介護によって退職を余儀なくされる介護離職者は年間10万人。くわえて仕事と介護の両立を続けて心身ともに限界を迎えている「介護離職予備軍」は年間100万人ともいわれています。
介護離職により経済的に困窮することは避けたいところです。介護離職の現状を踏まえた上で、仕事と介護を両立するための方法について詳細を解説していきます。
介護離職の現状と今後の見通し
平成29年の介護離職者数は約10万人となり、これは5年前と比較してもほぼ横ばいです。このうち、離職後の有職者は7千人ほど増加しており、各種制度の利用が進んだために離職後に再就職できる率が上がっていると見られています。
2021年以降、団塊世代や団塊ジュニア世代の高齢化が進み、要介護認定を受ける人が増え続けると見られています。特別養護老人ホームなどの入所待機者数は2040年までに現在の4倍近くになると予想されています。
介護職員の慢性的な人材不足は深刻です。2025年には253万人の人材需要が見込まれながら、介護職員は215万人ほどしか確保できない見通しです。
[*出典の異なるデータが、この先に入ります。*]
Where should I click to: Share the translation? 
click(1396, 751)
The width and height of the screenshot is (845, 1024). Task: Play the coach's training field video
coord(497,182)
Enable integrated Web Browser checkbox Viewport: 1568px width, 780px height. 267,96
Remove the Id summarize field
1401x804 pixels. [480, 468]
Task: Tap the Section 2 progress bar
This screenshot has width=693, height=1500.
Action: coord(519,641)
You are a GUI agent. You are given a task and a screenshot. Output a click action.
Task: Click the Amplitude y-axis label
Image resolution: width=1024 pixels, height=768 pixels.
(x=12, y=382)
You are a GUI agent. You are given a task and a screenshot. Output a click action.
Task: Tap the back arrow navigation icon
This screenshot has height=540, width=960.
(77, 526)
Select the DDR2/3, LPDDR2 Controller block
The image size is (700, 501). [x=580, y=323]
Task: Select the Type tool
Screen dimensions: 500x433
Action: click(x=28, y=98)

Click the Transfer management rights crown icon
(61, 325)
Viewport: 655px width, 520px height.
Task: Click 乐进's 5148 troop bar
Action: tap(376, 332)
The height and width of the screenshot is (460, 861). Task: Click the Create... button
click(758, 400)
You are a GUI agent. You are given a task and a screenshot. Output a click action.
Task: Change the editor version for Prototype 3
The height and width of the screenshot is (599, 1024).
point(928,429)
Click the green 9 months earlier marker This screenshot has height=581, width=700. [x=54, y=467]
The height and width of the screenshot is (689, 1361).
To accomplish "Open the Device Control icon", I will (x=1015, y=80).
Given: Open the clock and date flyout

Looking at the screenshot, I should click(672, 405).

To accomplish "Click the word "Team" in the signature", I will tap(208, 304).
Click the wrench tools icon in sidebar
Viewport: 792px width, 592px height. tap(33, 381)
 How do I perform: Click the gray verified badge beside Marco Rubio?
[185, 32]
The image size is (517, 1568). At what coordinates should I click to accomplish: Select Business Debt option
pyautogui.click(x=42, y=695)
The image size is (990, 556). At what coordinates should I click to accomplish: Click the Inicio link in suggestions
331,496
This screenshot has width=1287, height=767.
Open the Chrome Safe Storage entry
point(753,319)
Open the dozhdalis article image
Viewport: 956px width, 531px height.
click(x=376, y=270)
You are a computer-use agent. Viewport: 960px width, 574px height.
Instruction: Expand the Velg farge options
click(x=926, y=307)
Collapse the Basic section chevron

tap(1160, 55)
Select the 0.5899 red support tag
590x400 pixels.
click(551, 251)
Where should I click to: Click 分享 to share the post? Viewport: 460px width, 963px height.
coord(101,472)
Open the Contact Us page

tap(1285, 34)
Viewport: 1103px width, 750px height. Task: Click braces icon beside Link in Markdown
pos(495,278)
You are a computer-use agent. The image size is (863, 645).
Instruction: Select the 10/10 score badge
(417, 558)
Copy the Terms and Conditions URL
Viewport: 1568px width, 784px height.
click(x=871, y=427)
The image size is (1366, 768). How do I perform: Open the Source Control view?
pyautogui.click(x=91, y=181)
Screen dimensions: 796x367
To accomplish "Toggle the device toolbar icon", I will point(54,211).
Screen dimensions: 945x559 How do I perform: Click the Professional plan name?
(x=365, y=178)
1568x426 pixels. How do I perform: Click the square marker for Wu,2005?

そのため、介護を理由に離職する人はさらに増加していくことが考えられます。
介護人材需給のギャップ
介護離職を余儀なくされる理由
1.仕事場でのコミュニケーション不足
「職場の人に親の介護をしていることを言えない」「仕事内容の軽減や勤務体制の変更を相談できない」など、職場の人、特に上司と十分なコミュニケーションが取れていないケースが多く見られます。
「家庭の事情を相談することで、職場に負担や迷惑をかけるのではないか」「職場での待遇が悪くなるのではないか」という不安があるからです。
その結果、仕事と介護の両立が長期化し、心身ともに限界を迎えて、介護離職をしてしまうケースが多いのです。
2.介護休業法や介護休暇制度への理解が不十分
介護休業法や介護休暇制度など介護者を救済するための制度があるにも関わらず、本人や会社が内容をよく理解していない、あるいや存在自体を知らない傾向があります。
その背景には、制度がやや複雑なことや、制度利用者実績がまだ少ないことがあります。制度を普及させていくためには、制度利用者数の増加が不可欠です。
3.介護休暇取得によるリストラ不安
在宅介護をしている人は、働き盛りを少し過ぎた40〜50代が多く、経営不振の企業ではリストラや自主退職の対象になりやすい年齢です。
そのため「介護休暇を取得すれば、職を失うのではないか」という懸念につながり、制度を利用することができず、結果として心身ともに限界を迎え、介護離職してしまうことがあります。